On-Farm Networking Infrastructure for Better Social Outcomes
New networking technologies stand poised to transform farming in the United States. Data from moisture sensors, for example, may soon be transmitted to remote servers and processed in conjunction with satellite and historical weather data to inform irrigation decisions. High-bandwidth, on-farm communication technologies will enable the collection of massive amounts of sensor data. These new technologies could have economic and environmental benefits, but without intervention they could inadvertently have drawbacks as well.
A multidisciplinary Cornell team—led by Phoebe Sengers, Information Science/Science and Technology Studies, Hakim Weatherspoon, Computer Science, and Steven A. Wolf, Natural Resources and the Environment—is investigating the potential social impacts of ubiquitous, low-cost, high-bandwidth communication infrastructure on America's farms.
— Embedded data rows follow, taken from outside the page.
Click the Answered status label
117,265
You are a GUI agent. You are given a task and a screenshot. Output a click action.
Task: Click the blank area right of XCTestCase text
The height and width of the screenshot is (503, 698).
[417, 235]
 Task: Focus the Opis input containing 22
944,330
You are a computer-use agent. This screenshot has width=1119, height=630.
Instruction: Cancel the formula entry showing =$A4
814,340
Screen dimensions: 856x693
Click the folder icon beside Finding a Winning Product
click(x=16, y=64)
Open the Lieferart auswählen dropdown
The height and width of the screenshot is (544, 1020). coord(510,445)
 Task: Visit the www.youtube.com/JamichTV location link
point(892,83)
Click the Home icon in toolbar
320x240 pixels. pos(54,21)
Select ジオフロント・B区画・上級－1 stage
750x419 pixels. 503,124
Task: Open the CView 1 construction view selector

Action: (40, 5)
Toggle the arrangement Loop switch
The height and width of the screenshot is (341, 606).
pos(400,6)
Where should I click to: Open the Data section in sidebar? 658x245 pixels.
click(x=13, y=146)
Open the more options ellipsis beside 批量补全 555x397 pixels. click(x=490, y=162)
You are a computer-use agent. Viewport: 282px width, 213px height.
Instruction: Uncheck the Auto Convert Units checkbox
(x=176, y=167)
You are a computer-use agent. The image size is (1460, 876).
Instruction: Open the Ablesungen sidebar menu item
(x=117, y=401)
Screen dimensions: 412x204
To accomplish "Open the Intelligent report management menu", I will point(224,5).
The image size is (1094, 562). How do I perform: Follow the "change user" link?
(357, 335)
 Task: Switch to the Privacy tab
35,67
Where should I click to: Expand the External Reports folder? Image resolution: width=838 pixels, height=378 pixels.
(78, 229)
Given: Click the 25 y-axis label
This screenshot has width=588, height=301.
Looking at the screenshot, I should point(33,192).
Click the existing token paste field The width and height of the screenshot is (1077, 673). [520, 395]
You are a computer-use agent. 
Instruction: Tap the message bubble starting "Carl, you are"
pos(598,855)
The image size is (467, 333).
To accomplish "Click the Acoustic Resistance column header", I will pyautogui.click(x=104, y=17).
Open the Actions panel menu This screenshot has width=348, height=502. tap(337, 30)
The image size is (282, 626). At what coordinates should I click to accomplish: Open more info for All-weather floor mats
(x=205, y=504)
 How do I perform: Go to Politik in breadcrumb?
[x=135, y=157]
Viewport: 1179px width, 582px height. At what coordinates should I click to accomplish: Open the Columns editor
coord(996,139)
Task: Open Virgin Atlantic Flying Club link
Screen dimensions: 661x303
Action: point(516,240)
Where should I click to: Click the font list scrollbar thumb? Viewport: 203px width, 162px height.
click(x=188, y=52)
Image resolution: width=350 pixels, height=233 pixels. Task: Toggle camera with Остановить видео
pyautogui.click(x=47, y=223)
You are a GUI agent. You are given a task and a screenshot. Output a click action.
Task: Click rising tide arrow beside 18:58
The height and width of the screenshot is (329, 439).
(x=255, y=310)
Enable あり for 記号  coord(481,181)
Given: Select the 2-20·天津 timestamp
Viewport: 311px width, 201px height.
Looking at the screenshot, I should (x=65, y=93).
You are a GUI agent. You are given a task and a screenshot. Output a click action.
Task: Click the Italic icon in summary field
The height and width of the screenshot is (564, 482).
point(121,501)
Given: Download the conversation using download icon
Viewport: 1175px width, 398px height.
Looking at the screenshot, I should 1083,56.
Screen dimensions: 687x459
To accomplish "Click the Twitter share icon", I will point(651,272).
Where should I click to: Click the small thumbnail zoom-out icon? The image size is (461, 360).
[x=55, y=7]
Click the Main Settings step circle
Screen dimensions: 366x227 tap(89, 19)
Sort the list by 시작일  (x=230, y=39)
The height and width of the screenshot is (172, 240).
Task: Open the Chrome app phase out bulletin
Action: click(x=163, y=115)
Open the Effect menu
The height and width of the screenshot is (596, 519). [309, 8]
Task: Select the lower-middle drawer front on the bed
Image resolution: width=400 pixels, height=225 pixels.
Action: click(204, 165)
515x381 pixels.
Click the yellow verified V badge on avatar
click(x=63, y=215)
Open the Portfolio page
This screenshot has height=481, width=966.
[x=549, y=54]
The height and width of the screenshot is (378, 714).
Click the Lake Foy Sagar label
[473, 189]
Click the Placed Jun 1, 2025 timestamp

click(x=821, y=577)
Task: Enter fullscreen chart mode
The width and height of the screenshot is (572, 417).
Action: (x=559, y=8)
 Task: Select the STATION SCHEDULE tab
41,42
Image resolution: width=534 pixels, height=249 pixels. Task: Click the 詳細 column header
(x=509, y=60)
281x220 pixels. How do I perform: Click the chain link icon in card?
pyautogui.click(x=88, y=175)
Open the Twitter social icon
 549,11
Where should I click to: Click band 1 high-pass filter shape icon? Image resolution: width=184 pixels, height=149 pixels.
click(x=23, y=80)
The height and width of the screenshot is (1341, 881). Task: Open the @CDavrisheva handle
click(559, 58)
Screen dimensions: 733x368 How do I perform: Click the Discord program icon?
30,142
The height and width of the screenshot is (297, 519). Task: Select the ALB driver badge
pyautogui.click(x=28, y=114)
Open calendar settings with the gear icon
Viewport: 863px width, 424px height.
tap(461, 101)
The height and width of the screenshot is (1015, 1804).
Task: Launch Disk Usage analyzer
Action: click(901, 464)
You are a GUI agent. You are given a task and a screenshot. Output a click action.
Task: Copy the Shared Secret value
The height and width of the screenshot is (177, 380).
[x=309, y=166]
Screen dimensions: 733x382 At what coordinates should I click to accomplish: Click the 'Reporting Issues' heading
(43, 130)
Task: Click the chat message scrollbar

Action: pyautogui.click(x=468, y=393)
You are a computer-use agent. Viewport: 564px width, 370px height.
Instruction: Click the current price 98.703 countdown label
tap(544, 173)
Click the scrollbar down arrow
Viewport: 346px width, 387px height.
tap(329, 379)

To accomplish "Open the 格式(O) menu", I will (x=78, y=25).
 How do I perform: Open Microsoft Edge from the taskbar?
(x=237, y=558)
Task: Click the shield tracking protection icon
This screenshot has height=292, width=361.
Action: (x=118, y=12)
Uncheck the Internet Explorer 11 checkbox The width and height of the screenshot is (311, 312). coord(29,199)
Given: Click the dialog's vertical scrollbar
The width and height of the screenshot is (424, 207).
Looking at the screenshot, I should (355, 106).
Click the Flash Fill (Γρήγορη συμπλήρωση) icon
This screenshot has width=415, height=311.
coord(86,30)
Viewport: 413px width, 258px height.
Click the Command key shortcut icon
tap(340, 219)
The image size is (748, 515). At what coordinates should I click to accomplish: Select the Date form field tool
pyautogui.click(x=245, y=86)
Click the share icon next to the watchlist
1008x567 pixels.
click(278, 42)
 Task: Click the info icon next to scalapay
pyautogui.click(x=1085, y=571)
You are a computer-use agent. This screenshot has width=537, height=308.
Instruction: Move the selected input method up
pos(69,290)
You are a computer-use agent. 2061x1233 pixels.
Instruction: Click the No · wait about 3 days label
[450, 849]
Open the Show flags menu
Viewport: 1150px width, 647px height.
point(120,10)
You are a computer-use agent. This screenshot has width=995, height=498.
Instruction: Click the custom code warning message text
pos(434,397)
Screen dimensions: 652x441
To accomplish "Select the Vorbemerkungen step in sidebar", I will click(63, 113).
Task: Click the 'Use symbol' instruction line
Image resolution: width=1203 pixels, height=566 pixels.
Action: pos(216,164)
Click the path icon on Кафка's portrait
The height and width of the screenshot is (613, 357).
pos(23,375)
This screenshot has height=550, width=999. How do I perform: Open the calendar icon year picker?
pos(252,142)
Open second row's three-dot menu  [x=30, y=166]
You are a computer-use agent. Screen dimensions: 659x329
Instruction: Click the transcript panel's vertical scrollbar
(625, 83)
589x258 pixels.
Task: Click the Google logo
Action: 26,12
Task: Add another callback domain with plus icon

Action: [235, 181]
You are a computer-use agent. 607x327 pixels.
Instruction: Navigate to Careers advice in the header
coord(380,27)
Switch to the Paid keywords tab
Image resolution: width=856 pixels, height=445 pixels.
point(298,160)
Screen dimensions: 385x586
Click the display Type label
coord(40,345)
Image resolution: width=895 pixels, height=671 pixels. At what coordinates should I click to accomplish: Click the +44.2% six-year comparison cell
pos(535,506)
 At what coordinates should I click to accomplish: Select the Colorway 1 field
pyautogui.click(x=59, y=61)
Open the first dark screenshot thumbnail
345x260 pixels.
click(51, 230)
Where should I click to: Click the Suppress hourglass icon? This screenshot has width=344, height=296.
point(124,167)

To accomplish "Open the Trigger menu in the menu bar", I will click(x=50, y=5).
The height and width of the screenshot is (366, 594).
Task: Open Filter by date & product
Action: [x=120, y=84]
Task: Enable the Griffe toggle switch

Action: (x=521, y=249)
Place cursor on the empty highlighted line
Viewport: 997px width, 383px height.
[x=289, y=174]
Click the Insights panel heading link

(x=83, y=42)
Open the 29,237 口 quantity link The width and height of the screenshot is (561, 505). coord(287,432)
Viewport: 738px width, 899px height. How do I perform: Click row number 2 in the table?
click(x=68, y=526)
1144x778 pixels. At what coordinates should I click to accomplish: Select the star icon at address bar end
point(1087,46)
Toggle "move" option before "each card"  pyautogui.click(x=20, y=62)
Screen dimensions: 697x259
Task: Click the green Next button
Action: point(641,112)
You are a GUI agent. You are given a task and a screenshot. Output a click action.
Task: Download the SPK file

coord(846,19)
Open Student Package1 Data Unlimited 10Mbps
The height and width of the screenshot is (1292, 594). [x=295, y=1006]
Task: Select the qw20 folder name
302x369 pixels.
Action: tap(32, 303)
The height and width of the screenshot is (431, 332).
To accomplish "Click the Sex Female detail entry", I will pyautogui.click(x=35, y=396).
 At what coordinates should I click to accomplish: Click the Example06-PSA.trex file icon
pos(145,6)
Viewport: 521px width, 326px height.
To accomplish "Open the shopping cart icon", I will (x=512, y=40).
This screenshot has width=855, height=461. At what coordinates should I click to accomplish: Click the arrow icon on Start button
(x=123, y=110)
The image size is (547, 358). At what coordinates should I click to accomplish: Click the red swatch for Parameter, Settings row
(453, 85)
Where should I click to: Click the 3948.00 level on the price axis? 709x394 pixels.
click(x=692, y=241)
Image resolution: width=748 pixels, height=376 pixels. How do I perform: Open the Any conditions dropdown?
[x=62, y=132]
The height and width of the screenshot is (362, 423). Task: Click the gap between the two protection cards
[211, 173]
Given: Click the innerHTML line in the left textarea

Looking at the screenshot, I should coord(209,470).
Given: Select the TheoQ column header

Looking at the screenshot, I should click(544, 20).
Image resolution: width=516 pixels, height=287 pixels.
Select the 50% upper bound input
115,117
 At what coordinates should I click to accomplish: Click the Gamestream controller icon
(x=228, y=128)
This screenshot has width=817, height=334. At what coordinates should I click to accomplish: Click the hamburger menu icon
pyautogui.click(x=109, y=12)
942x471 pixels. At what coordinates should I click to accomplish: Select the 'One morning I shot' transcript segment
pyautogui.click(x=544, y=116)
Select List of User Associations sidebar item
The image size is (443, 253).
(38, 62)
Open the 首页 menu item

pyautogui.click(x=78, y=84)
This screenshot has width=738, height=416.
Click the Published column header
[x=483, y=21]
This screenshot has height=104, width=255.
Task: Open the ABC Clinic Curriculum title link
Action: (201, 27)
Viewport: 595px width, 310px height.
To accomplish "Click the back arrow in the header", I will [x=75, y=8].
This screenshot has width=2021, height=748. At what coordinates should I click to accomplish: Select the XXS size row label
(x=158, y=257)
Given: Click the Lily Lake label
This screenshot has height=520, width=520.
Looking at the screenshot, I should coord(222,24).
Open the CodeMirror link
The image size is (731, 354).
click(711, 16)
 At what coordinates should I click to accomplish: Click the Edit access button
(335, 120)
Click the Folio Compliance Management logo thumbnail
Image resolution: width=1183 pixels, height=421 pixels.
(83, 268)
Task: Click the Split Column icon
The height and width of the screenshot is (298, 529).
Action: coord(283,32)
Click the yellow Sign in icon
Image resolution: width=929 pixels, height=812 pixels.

In conversation with farmers, developers, and other stakeholders, researchers will identify the organizational and societal effects that these technologies could have, with the goal of using their findings to guide design decisions—with an eye to social impact—early in the development of on-farm communication and networking technologies.
This project will integrate concerns of a wide range of stakeholders into the early stages of on-farm networking development and will foster informed discussion about the potential social impacts of this technology. Researchers will also develop and disseminate practical policy and design options to improve the social impact of on-farm, high-bandwidth communication infrastructure.